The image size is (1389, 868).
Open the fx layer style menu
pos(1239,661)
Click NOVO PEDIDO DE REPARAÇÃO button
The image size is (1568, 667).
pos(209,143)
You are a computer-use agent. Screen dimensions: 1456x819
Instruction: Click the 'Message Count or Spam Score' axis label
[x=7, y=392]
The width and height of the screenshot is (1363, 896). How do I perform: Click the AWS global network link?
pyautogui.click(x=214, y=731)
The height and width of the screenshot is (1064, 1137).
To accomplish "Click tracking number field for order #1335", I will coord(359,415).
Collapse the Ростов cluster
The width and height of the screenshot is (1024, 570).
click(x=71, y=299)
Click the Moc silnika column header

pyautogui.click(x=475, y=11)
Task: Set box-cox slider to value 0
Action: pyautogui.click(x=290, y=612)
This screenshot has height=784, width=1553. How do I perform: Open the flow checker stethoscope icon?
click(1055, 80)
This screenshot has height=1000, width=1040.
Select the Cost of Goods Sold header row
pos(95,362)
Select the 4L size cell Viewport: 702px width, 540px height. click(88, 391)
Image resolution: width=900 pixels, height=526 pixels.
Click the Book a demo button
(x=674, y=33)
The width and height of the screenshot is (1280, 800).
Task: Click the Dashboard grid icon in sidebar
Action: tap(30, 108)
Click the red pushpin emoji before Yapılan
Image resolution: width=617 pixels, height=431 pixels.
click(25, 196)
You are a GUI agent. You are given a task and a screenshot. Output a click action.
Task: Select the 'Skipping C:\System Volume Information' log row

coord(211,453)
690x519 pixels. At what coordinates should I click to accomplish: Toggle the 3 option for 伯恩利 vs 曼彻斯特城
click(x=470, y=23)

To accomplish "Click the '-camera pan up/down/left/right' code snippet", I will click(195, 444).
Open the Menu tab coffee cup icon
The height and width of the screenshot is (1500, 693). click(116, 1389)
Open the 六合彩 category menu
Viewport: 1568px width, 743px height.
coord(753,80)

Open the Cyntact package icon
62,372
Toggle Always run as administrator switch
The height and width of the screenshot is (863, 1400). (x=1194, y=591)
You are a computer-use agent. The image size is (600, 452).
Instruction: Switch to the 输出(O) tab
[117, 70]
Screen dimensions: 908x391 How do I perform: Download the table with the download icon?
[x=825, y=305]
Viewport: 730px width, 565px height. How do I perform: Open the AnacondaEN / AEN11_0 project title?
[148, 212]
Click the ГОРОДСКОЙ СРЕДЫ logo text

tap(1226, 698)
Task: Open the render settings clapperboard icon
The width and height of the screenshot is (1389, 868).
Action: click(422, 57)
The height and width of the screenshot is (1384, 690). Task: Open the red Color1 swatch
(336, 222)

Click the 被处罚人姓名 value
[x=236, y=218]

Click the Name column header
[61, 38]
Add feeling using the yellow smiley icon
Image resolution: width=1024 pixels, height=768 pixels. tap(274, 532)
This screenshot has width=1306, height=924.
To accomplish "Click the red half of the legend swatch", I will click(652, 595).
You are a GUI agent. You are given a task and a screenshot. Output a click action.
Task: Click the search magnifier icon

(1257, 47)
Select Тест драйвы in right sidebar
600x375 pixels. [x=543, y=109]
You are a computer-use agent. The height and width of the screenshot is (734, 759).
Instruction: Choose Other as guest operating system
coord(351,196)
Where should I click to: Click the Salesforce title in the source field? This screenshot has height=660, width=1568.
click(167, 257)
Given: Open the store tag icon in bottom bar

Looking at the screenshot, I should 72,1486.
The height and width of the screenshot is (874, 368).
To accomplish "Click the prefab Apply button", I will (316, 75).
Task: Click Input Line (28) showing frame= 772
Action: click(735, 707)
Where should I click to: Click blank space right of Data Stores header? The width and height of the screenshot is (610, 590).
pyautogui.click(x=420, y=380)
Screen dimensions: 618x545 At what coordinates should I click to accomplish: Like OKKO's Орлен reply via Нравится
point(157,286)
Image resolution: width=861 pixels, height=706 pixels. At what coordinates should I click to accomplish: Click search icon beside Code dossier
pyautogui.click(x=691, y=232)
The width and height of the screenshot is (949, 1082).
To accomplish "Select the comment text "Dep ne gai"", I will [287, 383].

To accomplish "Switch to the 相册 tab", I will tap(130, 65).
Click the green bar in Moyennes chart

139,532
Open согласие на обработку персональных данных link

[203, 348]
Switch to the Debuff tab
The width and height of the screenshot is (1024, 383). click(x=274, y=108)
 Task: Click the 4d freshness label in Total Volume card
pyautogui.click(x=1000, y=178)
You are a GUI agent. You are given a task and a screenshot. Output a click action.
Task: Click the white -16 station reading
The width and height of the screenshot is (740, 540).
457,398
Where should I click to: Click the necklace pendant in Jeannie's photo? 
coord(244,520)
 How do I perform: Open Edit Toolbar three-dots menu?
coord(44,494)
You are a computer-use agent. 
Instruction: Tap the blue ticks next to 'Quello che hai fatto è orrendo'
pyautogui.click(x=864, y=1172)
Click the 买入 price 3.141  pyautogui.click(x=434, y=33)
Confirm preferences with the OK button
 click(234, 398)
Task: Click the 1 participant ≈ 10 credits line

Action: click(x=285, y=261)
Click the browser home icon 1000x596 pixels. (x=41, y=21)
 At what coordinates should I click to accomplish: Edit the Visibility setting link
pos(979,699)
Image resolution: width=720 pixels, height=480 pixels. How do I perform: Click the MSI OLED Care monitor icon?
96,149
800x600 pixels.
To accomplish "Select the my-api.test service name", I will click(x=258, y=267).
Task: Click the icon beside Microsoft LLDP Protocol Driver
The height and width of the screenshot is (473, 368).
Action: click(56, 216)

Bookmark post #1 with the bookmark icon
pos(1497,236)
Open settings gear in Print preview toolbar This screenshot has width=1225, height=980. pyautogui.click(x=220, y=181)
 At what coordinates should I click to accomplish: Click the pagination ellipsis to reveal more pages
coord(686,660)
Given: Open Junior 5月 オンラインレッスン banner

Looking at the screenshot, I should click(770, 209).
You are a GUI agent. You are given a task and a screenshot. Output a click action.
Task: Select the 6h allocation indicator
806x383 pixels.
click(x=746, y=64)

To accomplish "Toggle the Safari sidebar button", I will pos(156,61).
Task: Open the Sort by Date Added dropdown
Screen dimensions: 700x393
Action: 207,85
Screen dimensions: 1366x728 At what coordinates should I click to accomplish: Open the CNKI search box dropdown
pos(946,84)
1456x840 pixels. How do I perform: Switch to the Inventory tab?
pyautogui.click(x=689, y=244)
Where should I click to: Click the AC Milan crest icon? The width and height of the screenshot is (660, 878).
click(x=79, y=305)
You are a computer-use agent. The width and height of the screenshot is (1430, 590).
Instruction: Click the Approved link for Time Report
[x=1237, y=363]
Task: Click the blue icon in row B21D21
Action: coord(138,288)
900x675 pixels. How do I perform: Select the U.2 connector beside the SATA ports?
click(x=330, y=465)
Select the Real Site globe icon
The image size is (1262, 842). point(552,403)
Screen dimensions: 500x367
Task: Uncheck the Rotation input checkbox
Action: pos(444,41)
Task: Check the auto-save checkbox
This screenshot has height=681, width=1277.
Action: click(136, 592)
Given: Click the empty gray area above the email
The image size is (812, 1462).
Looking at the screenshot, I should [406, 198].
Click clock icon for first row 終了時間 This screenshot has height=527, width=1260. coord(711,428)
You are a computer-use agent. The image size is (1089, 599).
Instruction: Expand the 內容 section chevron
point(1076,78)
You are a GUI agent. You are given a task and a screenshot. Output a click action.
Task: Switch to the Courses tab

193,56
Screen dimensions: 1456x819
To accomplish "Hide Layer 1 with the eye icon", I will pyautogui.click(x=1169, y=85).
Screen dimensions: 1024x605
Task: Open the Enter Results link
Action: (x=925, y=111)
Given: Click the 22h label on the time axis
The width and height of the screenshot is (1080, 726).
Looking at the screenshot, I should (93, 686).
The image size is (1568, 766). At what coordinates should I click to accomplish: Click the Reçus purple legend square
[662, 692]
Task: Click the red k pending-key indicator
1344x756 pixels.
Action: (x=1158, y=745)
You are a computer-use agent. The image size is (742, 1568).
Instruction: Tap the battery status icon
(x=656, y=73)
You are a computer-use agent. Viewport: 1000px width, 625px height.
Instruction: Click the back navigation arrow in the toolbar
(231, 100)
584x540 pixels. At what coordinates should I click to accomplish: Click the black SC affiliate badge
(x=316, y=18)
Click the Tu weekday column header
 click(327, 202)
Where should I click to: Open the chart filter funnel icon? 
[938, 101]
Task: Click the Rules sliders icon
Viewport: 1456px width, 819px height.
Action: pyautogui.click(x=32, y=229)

**What you have to do:** Search the listing above for the string "indicator" and copy each line that has it.

**The answer:**
Task: Select the 6h allocation indicator
Task: Click the red k pending-key indicator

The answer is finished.